Text extract
++++++++
Some preliminary concerns I have about this notebook:

  • I'm not sure that my rationalization for why IRAFStarFinder and DAOStarFinder have such different results (because IRAF doesn't allow for elliptical Gaussians) is correct, since I have only the most superficial understanding of how those algorithms work. I would appreciate some feedback from someone who understands them well.
  • Is it too long? If so, I feel as though the image segmentation notebook could potentially be a separate notebook completely.

@eteq I know you mentioned that Tom might be reviewing these notebooks now - if you know his GitHub account and want to tag/assign him, please do!

@laurenmarietta laurenmarietta changed the title Photutils tutorial notebook: source detection Photutils tutorial notebook #2: source detection Sep 19, 2018
@eteq
Copy link
Owner

eteq commented Sep 19, 2018

Thanks @laurenmarietta - Tom is @Onoddil, so definitely makes sense for him to have a look at this as a "user". I'll also plan to take a look at it from my perspective in more detail later.

On the specific concerns:

I'm not sure that my rationalization for why IRAFStarFinder and DAOStarFinder have such different results

I agree this is rather odd. I would have expected <5% difference, not ~90%! I'll try to have a look/ask around some other experts and see if we're missing something.

Is it too long?

I think the length is fine. I agree the segmentation seems a bit out-of-context, but I think it might be even worse to have a separate one for segmentation... An interesting experiment to tie it together might be to do a comparison of the segmentation and other methods? My prediction is that it'll work better on galaxies and worse for stars... but you never know!

@eteq
Copy link
Owner

eteq commented Sep 19, 2018

@laurenmarietta - Ah, I think I have part of the answer. If you look at the IRAFStarFinder and DAOStarFinder you'll see their default settings for the various statistics like sharplo/sharphi and roundlo/roundhi are different. I tried setting them to the same, and then they're a lot closer (although still not as much the same as I would have thought... but within ~30%). So maybe try that as a starting point?

Two other things to just mention that I noticed on the way:

  1. Your current FWHM is wide enough that it's actually missing stars, I think. If you zoom in on a star you'll see that it's only maybe ~3 pixels wide. Since these algorithms are optimized for stars anyway you might lower the FWHM (and the threshold) to get more stars and fewer galaxies? That might also resolve the IRAF/DAO difference since stars are more circular than galaxies anyway

  2. You might find it useful to show cutouts of individual objects - the following worked well for me so feel free to incorporate it if you think it's useful:

#DAO
fig, axs = plt.subplots(3,3)

cutout_sz = 20

srcs = np.random.permutation(sources_dao)[:axs.size]
for ax, src in zip(axs.ravel(), srcs):
    slc = (slice(int(src['ycentroid']-cutout_sz), int(src['ycentroid']+cutout_sz)),
           slice(int(src['xcentroid']-cutout_sz), int(src['xcentroid']+cutout_sz)))
    ax.imshow(xdf_image[slc], norm=norm_image)
    ax.text(2, 2, str(src['id']), color='w', va='top')
    ax.set_xticks([])
++++++++
Word and element locating data

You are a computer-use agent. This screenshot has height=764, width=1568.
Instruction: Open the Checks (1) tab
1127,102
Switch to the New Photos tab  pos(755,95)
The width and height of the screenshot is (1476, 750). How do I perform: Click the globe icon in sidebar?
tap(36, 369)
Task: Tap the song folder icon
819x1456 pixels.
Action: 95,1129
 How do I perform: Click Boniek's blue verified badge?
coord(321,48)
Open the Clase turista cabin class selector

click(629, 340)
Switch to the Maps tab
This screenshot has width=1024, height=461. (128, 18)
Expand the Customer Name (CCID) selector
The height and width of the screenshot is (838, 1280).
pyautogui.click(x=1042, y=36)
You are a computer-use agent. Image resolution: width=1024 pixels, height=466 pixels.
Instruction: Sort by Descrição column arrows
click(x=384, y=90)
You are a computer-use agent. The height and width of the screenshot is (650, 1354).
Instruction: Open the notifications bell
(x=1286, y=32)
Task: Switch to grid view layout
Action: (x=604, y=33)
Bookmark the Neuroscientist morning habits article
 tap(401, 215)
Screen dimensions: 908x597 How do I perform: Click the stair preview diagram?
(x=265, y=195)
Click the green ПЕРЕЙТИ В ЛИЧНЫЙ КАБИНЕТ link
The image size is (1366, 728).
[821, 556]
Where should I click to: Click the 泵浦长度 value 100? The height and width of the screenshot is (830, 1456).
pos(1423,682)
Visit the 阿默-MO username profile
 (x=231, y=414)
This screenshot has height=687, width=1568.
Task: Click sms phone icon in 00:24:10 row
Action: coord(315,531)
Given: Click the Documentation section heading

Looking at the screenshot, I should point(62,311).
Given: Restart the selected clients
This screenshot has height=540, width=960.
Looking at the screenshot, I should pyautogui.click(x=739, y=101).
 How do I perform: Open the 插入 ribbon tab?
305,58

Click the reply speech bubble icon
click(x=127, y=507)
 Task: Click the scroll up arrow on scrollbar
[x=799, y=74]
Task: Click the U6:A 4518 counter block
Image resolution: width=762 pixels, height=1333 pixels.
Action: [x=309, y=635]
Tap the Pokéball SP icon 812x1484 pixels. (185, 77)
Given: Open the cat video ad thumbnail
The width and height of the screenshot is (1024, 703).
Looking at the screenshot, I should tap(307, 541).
++++++++
Exercise requirements
- 1) Answer these questions about the Photutils discussion above, one line each:
(a) Under what GitHub account name does Tom appear?
(b) What percentage difference between the two star finders did eteq expect, and what difference was actually seen?
(c) About how many pixels wide does a star look when zoomed in on?
- 2) Reproduce the passage of the Photutils discussion above between "Some preliminary concerns" and "understands them well.", inclusive.

Solution list
- 1)
(a) @Onoddil
(b) Expected less than 5%; actual was about 90%.
(c) About 3 pixels wide.

- 2)
Some preliminary concerns I have about this notebook:

  • I'm not sure that my rationalization for why IRAFStarFinder and DAOStarFinder have such different results (because IRAF doesn't allow for elliptical Gaussians) is correct, since I have only the most superficial understanding of how those algorithms work. I would appreciate some feedback from someone who understands them well.